Retno memastikan, kasus ini adalah kasus hukum, untuk itu pemerintah akan profesional menangani perkaranya sesuai hukum yang berlaku dan tak akan terpengaruh dengan intimidasi pihak-pihak tertentu.
"We try to be very professional. Ini adalah masalah hukum maka kita akan tangani secara hukum. Saya katakan bahwa ini adalah kasus hukum dan kita tahu semua di negara demokrasi tentunya juga di Kanada, di Indonesia bahwa pemerintah tak bisa mencampuri proses hukum yang sedang berlangsung," ujar Retno menegaskan.

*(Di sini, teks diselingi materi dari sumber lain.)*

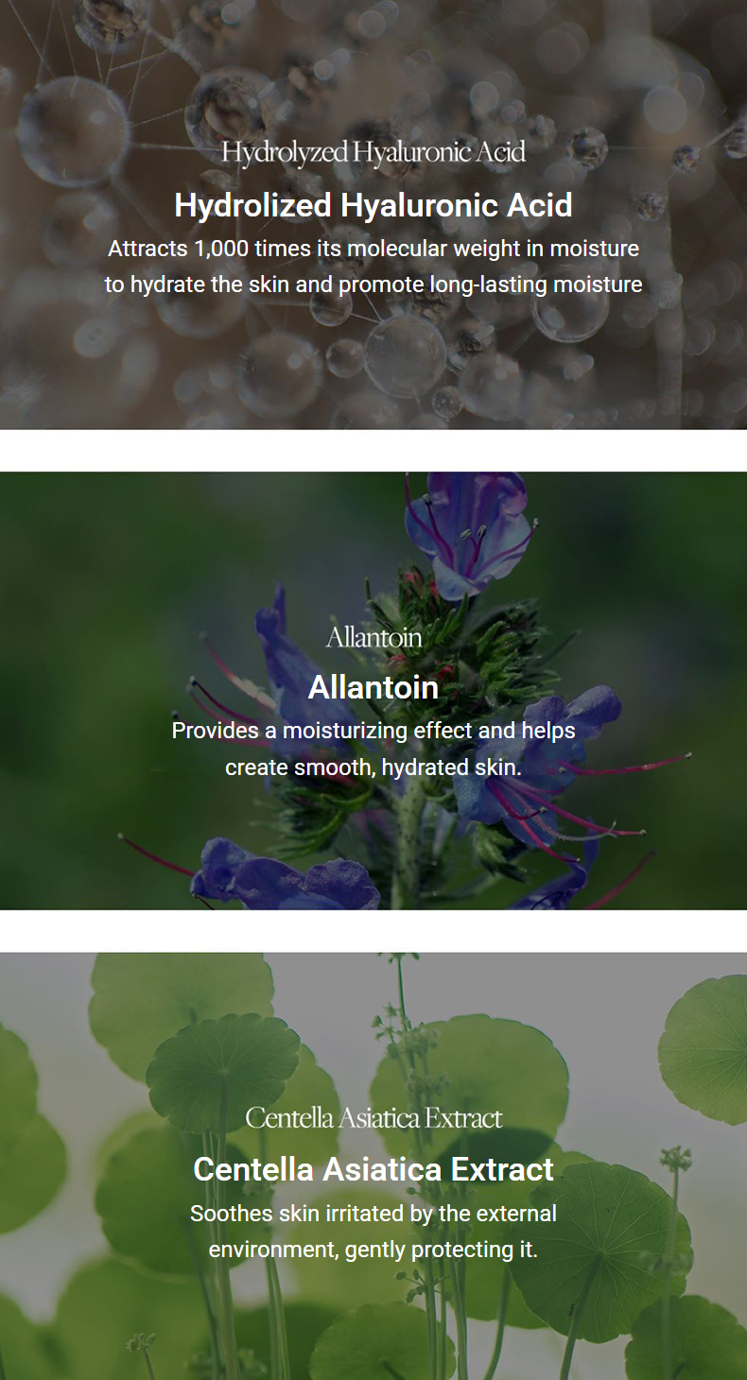Click the serif Centella Asiatica Extract caption
This screenshot has height=1380, width=747.
click(374, 1118)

Atas sejumlah kejanggalan dalam perkara JIS yang dituduhkan banyak pihak, Retno meminta agar hal tersebut dibuktikan secara hukum.
"Silahkan dibuktikan kalau ada tuduhan-tuduhan seperti itu. Sekali lagi ini adalah masalah hukum silahkan dibuktikan secara hukum," ujarnya menantang.
Retno juga mengingatkan, dalam penyelesaian perkara ini, dirinya menyerahkan sepenuhnya kepada pemerintah Kanada untuk menindaklanjuti proses hukum yang ada atau tidak.
"Saya tekankan sekali lagi bahwa ini adalah masalah hukum. Silahkan masih ada legal avenue (opsi hukum) yang bisa diambil oleh pihak Kanada. Silahkan disampaikan, ditindaklanjuti, yang jelas salinan putusan dari MA sudah kita serahkan pada 9 Juni 2016. Putusan MA atas kasus ini sudah berkekuatan hukum tetap," terang Retno.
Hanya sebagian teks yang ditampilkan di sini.